Tulisan random ini diilhami ketika menhadiri dua acara natal dalam satu hari. Seperti Bulan Desember pada umumnya, setiap weekend pasti selalu dihiasi dengan acara natalan, mulai dari natal fakultas, universitas, kampus tetangga, lembaga pelayanan, kantor nyokap, gereja, sampe natal marga (yang kalo tiap marga ngadain natalnya sendiri, ga kebayang berapa natal yang diadain di seantero kota). Herannya, atau mungkin untungnya, setiap natal tersebut selalu dipenuhi oleh orang-orang. Bahkan gak jarang juga sampai kehabisan tempat.

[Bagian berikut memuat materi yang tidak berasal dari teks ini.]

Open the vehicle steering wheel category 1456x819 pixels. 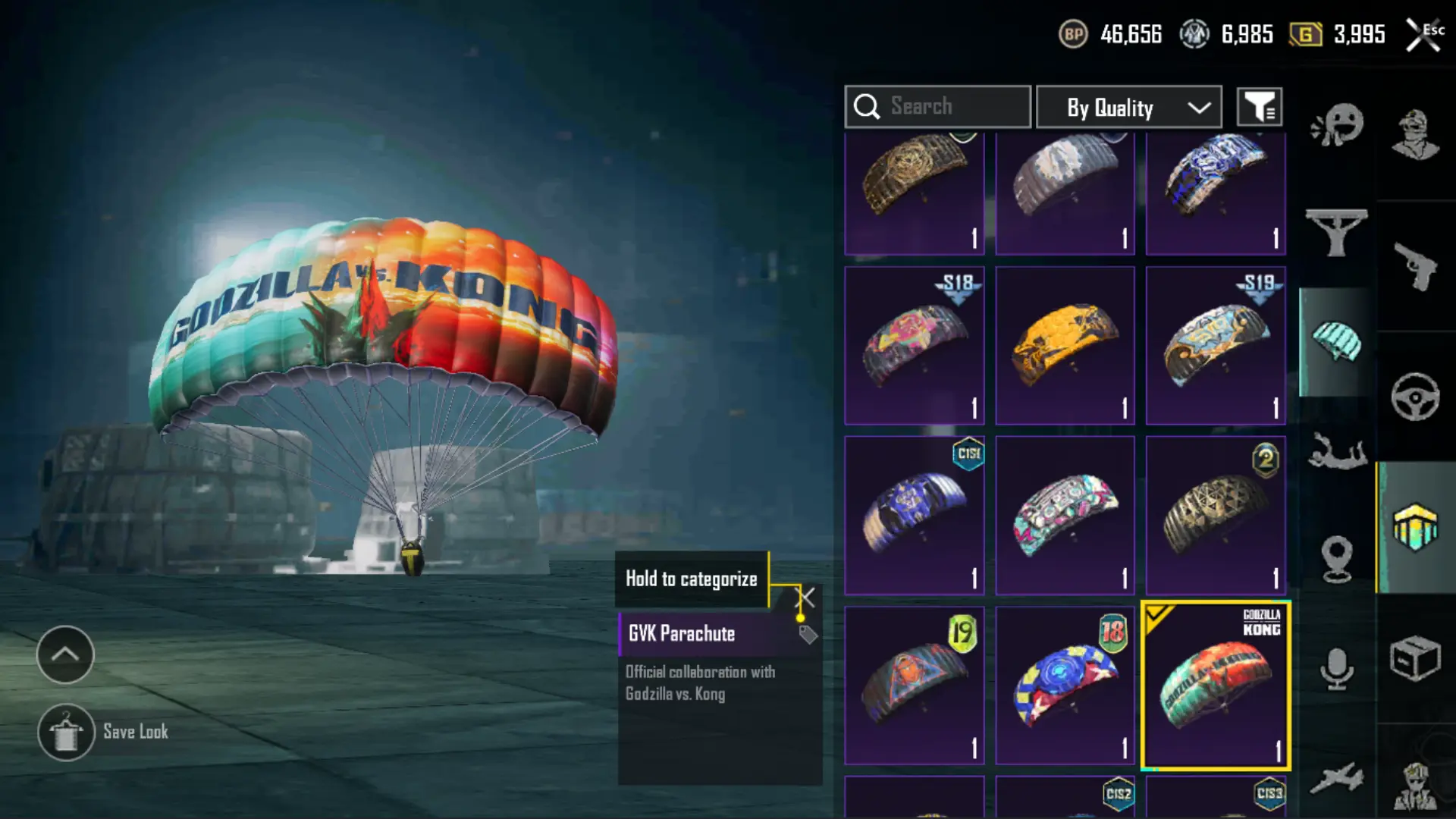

Di hari itu, ada suasana yang hampir sama di dua natal yang berbeda. Yang berbeda mungkin hanya pelakunya saja. Jadi keadaannya, ibadah sudah dimulai. Tempat duduk sudah lumayan terisi penuh, beberapa masih kosong, namun ada juga yang sengaja ditag orang-orang yang sudah datang untuk teman-temannya yang datang terlambat. Sudah menjadi tipikal kita bersama, kalau ada satu orang yang datang duluan, pasti kebagian nge-tag tempat buat teman-teman yang lain yang terlambat. Namun masalahnya, apakah temannya ini benar-benar akan datang, dan tau dimana posisi tempat duduk yang sudah "dipesankan"? Seringkali yang gue amati justru ujung-ujungnya kursi yang kita tag itu berakhir kosong karena teman kita sulit menemukan keberadaan kita dan duduk di kursi belakang saja.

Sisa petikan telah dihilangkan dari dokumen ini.